[TASK MATERIAL Boundary: Start]

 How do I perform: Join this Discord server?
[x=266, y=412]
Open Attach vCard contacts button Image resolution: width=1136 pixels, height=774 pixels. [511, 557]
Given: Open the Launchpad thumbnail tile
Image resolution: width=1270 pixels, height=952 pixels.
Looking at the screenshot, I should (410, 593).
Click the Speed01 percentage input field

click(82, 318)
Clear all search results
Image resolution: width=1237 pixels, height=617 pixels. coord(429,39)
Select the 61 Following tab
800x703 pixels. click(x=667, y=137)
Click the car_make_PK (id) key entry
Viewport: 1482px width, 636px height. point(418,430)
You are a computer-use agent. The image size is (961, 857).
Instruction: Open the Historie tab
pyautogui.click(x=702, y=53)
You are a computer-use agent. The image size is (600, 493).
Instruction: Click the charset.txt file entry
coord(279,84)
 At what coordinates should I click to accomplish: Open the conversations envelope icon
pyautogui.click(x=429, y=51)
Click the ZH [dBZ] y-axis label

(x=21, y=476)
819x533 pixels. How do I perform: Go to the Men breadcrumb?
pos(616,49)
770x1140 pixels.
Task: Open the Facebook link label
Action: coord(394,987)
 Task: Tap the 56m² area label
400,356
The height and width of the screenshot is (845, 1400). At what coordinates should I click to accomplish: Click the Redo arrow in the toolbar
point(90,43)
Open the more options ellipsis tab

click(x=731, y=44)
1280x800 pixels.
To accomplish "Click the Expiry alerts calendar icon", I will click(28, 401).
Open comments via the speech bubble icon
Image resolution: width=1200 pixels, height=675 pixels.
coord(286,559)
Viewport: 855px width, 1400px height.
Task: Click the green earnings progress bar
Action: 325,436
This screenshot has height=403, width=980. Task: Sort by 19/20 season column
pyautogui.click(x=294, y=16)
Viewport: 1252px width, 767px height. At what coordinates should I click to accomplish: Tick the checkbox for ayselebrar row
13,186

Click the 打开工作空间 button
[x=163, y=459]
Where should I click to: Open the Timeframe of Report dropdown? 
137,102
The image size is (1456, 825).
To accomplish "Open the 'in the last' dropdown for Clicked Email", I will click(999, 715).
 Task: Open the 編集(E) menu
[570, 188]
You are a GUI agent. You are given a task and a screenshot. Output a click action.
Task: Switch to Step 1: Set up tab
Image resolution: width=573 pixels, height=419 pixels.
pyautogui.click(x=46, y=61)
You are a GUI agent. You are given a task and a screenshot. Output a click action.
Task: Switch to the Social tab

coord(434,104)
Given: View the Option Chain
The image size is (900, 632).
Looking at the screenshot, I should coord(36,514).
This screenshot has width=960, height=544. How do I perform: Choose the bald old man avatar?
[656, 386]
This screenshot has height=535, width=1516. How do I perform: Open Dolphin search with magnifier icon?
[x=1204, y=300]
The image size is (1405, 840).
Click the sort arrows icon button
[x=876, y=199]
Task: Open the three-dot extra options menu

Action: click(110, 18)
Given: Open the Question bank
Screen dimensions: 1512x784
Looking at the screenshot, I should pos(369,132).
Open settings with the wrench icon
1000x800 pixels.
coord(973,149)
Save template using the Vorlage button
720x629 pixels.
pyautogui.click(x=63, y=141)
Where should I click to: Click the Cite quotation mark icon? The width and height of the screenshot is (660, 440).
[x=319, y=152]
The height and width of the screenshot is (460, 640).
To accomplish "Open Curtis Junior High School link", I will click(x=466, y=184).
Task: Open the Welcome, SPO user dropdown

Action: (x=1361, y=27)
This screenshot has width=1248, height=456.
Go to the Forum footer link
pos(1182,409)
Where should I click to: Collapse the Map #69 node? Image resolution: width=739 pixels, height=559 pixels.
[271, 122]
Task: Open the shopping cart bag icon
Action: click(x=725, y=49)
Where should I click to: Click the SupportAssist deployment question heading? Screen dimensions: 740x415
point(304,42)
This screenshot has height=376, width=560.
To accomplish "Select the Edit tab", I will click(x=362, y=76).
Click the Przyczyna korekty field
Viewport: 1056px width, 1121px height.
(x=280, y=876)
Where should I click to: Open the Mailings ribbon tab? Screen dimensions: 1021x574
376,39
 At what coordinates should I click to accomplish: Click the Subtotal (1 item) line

[TASK MATERIAL Boundary: End]

* _WHAT YOU SHOULD DO_: What you return must match the listing above exactly, with every line included.

* _RESULT OF THE EXERCISE_:
 How do I perform: Join this Discord server?
[x=266, y=412]
Open Attach vCard contacts button Image resolution: width=1136 pixels, height=774 pixels. [511, 557]
Given: Open the Launchpad thumbnail tile
Image resolution: width=1270 pixels, height=952 pixels.
Looking at the screenshot, I should (410, 593).
Click the Speed01 percentage input field

click(82, 318)
Clear all search results
Image resolution: width=1237 pixels, height=617 pixels. coord(429,39)
Select the 61 Following tab
800x703 pixels. click(x=667, y=137)
Click the car_make_PK (id) key entry
Viewport: 1482px width, 636px height. point(418,430)
You are a computer-use agent. The image size is (961, 857).
Instruction: Open the Historie tab
pyautogui.click(x=702, y=53)
You are a computer-use agent. The image size is (600, 493).
Instruction: Click the charset.txt file entry
coord(279,84)
 At what coordinates should I click to accomplish: Open the conversations envelope icon
pyautogui.click(x=429, y=51)
Click the ZH [dBZ] y-axis label

(x=21, y=476)
819x533 pixels. How do I perform: Go to the Men breadcrumb?
pos(616,49)
770x1140 pixels.
Task: Open the Facebook link label
Action: coord(394,987)
 Task: Tap the 56m² area label
400,356
The height and width of the screenshot is (845, 1400). At what coordinates should I click to accomplish: Click the Redo arrow in the toolbar
point(90,43)
Open the more options ellipsis tab

click(x=731, y=44)
1280x800 pixels.
To accomplish "Click the Expiry alerts calendar icon", I will click(28, 401).
Open comments via the speech bubble icon
Image resolution: width=1200 pixels, height=675 pixels.
coord(286,559)
Viewport: 855px width, 1400px height.
Task: Click the green earnings progress bar
Action: 325,436
This screenshot has height=403, width=980. Task: Sort by 19/20 season column
pyautogui.click(x=294, y=16)
Viewport: 1252px width, 767px height. At what coordinates should I click to accomplish: Tick the checkbox for ayselebrar row
13,186

Click the 打开工作空间 button
[x=163, y=459]
Where should I click to: Open the Timeframe of Report dropdown? 
137,102
The image size is (1456, 825).
To accomplish "Open the 'in the last' dropdown for Clicked Email", I will click(999, 715).
 Task: Open the 編集(E) menu
[570, 188]
You are a GUI agent. You are given a task and a screenshot. Output a click action.
Task: Switch to Step 1: Set up tab
Image resolution: width=573 pixels, height=419 pixels.
pyautogui.click(x=46, y=61)
You are a GUI agent. You are given a task and a screenshot. Output a click action.
Task: Switch to the Social tab

coord(434,104)
Given: View the Option Chain
The image size is (900, 632).
Looking at the screenshot, I should coord(36,514).
This screenshot has width=960, height=544. How do I perform: Choose the bald old man avatar?
[656, 386]
This screenshot has height=535, width=1516. How do I perform: Open Dolphin search with magnifier icon?
[x=1204, y=300]
The image size is (1405, 840).
Click the sort arrows icon button
[x=876, y=199]
Task: Open the three-dot extra options menu

Action: click(110, 18)
Given: Open the Question bank
Screen dimensions: 1512x784
Looking at the screenshot, I should pos(369,132).
Open settings with the wrench icon
1000x800 pixels.
coord(973,149)
Save template using the Vorlage button
720x629 pixels.
pyautogui.click(x=63, y=141)
Where should I click to: Click the Cite quotation mark icon? The width and height of the screenshot is (660, 440).
[x=319, y=152]
The height and width of the screenshot is (460, 640).
To accomplish "Open Curtis Junior High School link", I will click(x=466, y=184).
Task: Open the Welcome, SPO user dropdown

Action: (x=1361, y=27)
This screenshot has width=1248, height=456.
Go to the Forum footer link
pos(1182,409)
Where should I click to: Collapse the Map #69 node? Image resolution: width=739 pixels, height=559 pixels.
[271, 122]
Task: Open the shopping cart bag icon
Action: click(x=725, y=49)
Where should I click to: Click the SupportAssist deployment question heading? Screen dimensions: 740x415
point(304,42)
This screenshot has height=376, width=560.
To accomplish "Select the Edit tab", I will click(x=362, y=76).
Click the Przyczyna korekty field
Viewport: 1056px width, 1121px height.
(x=280, y=876)
Where should I click to: Open the Mailings ribbon tab? Screen dimensions: 1021x574
376,39
 At what coordinates should I click to accomplish: Click the Subtotal (1 item) line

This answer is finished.